I went in yesterday, by myself, because we had a question about our bill. And by question, I mean problem. A problem we've been trying to fix since January. I braved yet another "ice storm" that eastern North Carolina is facing (go home, Mother Nature, you're drunk) to go talk to a representative because we couldn't get any help over the phone or on the internet and if Robbie went to talk to a representative there would have been a lot less talking and a lot more yelling. So I was the lucky one spending my evening at Verizon.
While I was there, waiting for them to fix our account, I thought about something. Besides the fact that all the guys that worked there looked the same, and the fact that the middle-aged man helping me had a picture of a duck-face selfie as his phone background. I thought about how ridiculous cell phones are. And not just cell phones, all of it. We're all so connected all the time. And while I love it and wouldn't want to change it even if I could, you have to admit...it's kind of stupid.
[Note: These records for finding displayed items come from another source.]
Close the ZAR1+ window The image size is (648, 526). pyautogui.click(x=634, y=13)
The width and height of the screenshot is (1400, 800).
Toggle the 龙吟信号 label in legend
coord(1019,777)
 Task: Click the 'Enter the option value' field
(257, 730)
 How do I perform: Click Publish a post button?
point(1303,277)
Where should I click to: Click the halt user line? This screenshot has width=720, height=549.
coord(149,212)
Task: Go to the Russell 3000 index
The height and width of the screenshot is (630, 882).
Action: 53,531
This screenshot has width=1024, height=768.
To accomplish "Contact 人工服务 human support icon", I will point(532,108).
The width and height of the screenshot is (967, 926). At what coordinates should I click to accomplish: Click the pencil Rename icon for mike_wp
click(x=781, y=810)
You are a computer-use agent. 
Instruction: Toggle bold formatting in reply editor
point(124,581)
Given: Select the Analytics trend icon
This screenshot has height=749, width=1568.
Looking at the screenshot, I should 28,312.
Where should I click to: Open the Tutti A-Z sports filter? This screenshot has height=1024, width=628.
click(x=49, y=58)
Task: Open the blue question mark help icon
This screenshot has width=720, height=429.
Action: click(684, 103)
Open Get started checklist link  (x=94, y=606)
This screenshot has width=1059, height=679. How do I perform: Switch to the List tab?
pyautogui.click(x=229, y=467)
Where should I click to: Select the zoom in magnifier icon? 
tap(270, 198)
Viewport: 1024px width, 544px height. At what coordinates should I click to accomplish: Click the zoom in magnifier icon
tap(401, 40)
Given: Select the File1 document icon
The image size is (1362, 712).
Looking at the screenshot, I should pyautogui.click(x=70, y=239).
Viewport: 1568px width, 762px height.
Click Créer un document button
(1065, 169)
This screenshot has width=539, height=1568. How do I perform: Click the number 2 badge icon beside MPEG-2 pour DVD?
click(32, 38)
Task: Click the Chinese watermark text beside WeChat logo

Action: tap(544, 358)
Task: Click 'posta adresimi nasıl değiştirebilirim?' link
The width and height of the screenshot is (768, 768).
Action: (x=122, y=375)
Our cell phone bill is my least favorite bill that comes each month. Apart from our mortgage, it's also one of the highest bills that comes every month. (This only holds true because all of our other bills are ridiculously low.) But it's the one bill that I wouldn't want to do without. It's also one of the hardest bills to cut back on. I want unlimited data and text messaging and 4G coverage and all that other stuff that lets me check Twitter every five seconds. In fact, the only thing that we've reduced over the years is the actual talking minutes we need on our phones. And hello? Isn't that supposed to be the whole purpose of a phone - to talk on it?